[CONSIGNE] Recopiez en entier le texte sur l'État et le droit international, sans y changer un seul mot.
___ TEXTE
François Rigaux
en Peuples/Popoli/Peoples/Pueblos n. 10 (juin 1987)
L’Etat et le droit international
La constitution des grands Etats modernes et la fondation d’une société internationale, puis, quelques siècles plus tard, la maturation scientifique du droit public interne et celle du droit international sont allées de pair. Les deux premiers phénomènes remontent à la fin du XVIe siècle et c’est sans doute la colonisation espagnole de l’Amérique, si bien observée par Francisco de Vitoria (1486-1546), puis le premier effort de sécularisation du droit international du à Hugo Grotius (1583-1645) qui caractérisèrent le mieux sur le plan des doctrines la découverte d’un monde nouveau. Une perception plus aiguë du subjectivisme individuel et du subjectivisme étatique est due respectivement à Kant (1724-1804) et à Hegel (1770-1831) et elles n’ont pas cessé d’inspirer jusqu’à nos jours les doctrines du droit public interne, du droit international et des droits de l’homme.
______
___ DOCUMENTS FOURNIS
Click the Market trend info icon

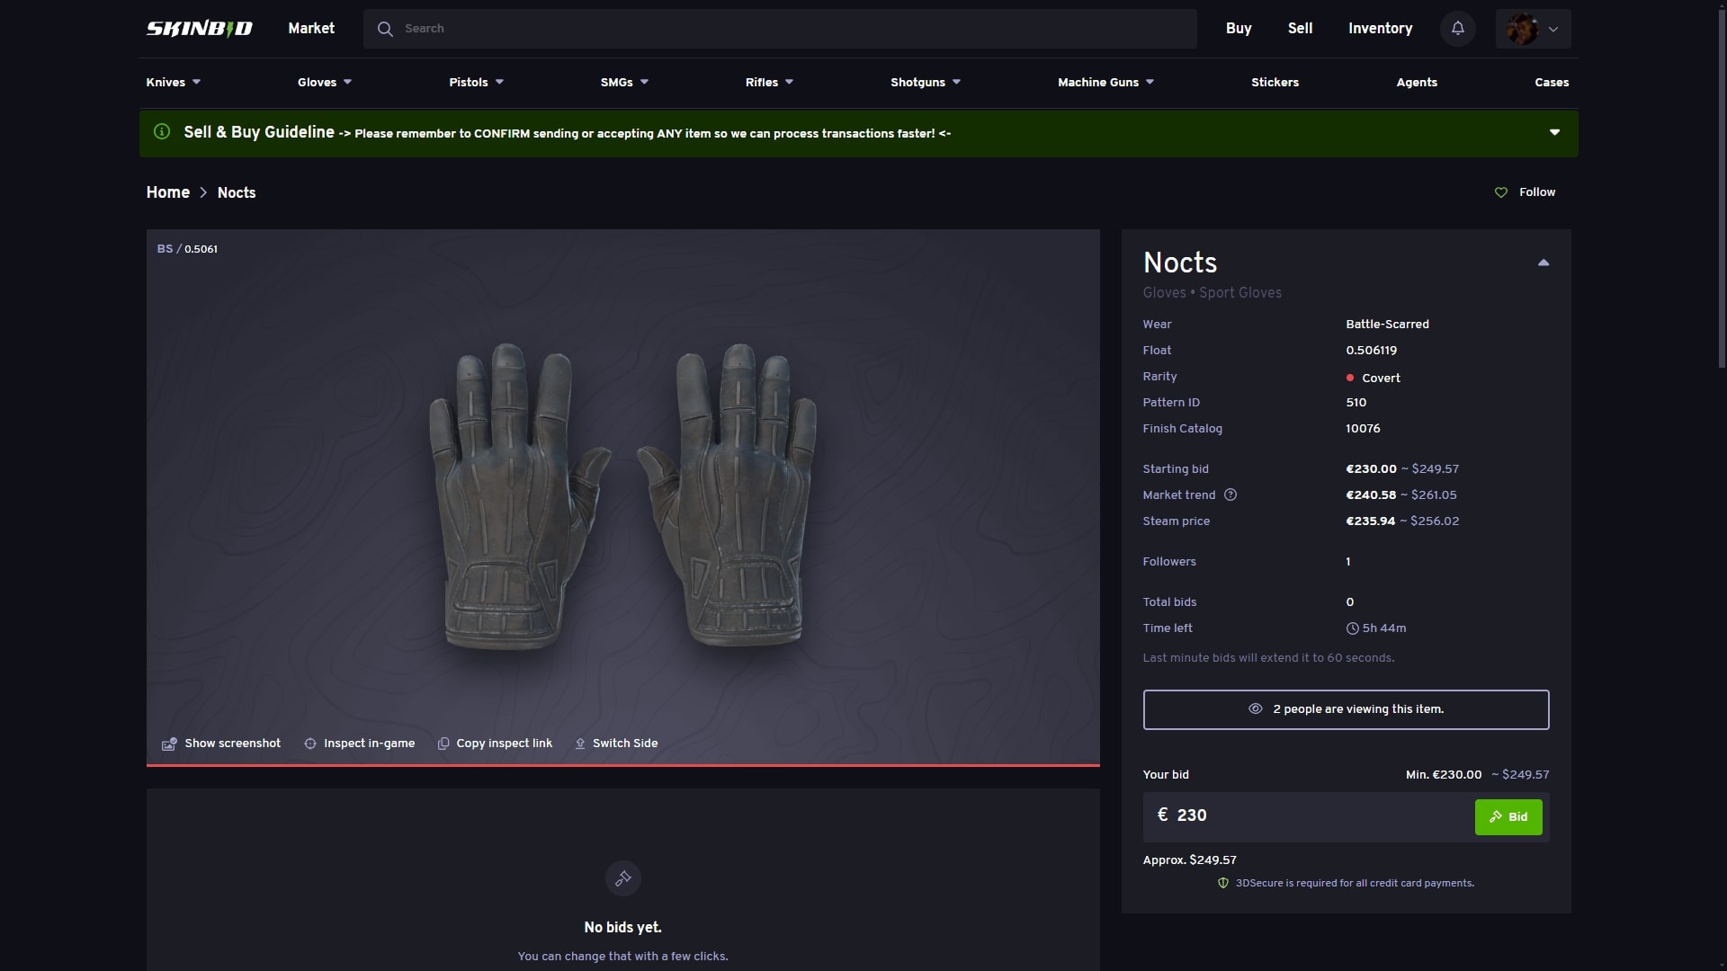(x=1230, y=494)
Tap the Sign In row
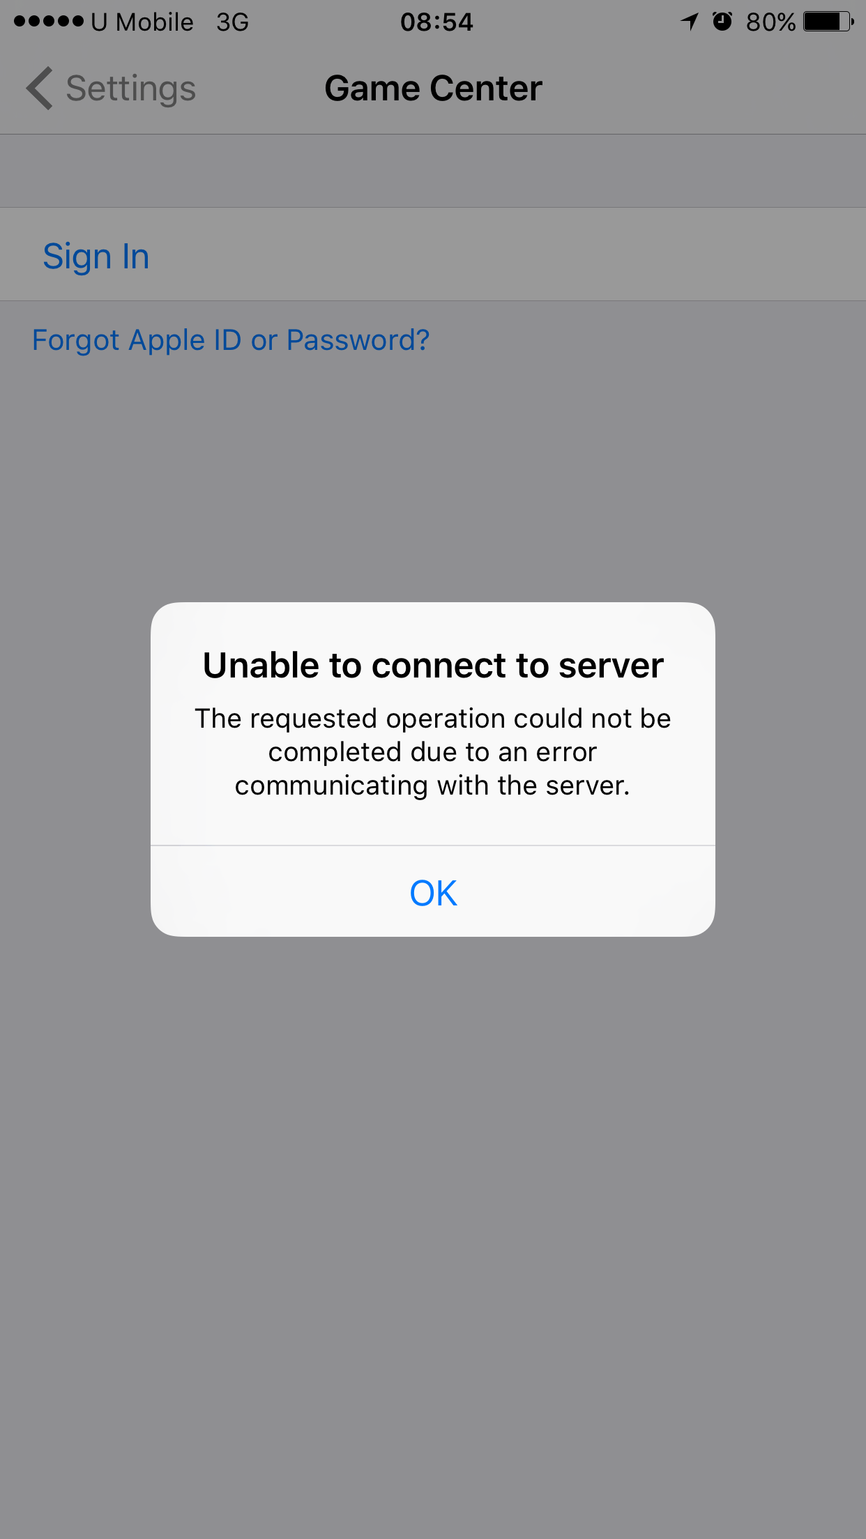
______
[RÉPONSE]
François Rigaux
en Peuples/Popoli/Peoples/Pueblos n. 10 (juin 1987)
L’Etat et le droit international
La constitution des grands Etats modernes et la fondation d’une société internationale, puis, quelques siècles plus tard, la maturation scientifique du droit public interne et celle du droit international sont allées de pair. Les deux premiers phénomènes remontent à la fin du XVIe siècle et c’est sans doute la colonisation espagnole de l’Amérique, si bien observée par Francisco de Vitoria (1486-1546), puis le premier effort de sécularisation du droit international du à Hugo Grotius (1583-1645) qui caractérisèrent le mieux sur le plan des doctrines la découverte d’un monde nouveau. Une perception plus aiguë du subjectivisme individuel et du subjectivisme étatique est due respectivement à Kant (1724-1804) et à Hegel (1770-1831) et elles n’ont pas cessé d’inspirer jusqu’à nos jours les doctrines du droit public interne, du droit international et des droits de l’homme.